Colonel E. D. TOWNSEND,
Asst. Adjt. General, Hdqrs. of the Army, Washington, D. C.:
COLONEL: For more than twelve years I have been a close observer of our national affairs on this coast, and during this period the agricultural and mineral resources of our domain west of the Rocky Mountains have been largely developed. The value of our possessions on the Pacific Coast cannot be overestimated. Immigration from the Eastern States will add a hundred thousand annually to our population, and already the whistle of the locomotive is heard in the streets of the capital of California, moving along the line of the great Pacific railroad, soon to stretch its iron arms across the continent and bind together indissolubly the East and the West. But in the meantime it is of paramoung importance that this remote dependency, as yet feeble in population and resources, should receive the fostering care and protection of the Government.

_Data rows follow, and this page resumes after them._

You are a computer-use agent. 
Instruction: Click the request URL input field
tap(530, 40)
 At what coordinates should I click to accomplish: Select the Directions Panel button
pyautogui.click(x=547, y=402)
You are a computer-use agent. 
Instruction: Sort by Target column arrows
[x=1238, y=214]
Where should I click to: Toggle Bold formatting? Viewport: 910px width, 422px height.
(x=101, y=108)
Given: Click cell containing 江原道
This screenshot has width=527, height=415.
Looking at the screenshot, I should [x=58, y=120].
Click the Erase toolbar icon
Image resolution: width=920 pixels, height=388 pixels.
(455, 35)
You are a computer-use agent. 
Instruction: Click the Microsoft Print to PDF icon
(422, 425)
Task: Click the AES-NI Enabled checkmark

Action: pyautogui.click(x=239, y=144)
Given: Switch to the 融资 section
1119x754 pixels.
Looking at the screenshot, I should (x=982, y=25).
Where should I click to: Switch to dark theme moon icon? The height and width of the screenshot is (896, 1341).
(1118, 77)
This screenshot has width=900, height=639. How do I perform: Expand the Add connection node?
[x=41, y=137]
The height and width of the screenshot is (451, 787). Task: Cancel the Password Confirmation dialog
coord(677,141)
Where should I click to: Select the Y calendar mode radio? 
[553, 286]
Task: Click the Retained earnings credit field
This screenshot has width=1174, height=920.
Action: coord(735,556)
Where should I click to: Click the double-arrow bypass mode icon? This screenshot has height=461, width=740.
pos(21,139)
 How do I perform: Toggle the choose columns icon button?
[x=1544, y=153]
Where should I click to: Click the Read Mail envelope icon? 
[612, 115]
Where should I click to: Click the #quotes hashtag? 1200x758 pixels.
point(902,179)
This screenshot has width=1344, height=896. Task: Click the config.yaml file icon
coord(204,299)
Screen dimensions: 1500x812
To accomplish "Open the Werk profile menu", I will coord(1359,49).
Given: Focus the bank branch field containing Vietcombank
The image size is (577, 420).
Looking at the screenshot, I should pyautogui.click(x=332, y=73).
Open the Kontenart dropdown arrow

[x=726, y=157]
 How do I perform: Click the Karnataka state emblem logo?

It is not from disloyalty within our borders that we have to apprehend danger, but it is the advent of an unscrupulous foreign enemy in the State of a sister Repubic bordering on our southern frontier which causes great aprehensions. Our commerce with the Mexican States on the Pacific is rapidly growing into importaqnce. Steamers and sailing vessels are constantly plying between San Francisco and Guaymas and other Mexican ports, and should this trade be interrupted by the presence of a French fleet, and troops thrown into that country for the purpose of conquest and empire, it woud arouse the most bitter feelings of the people on this coast against the invaders.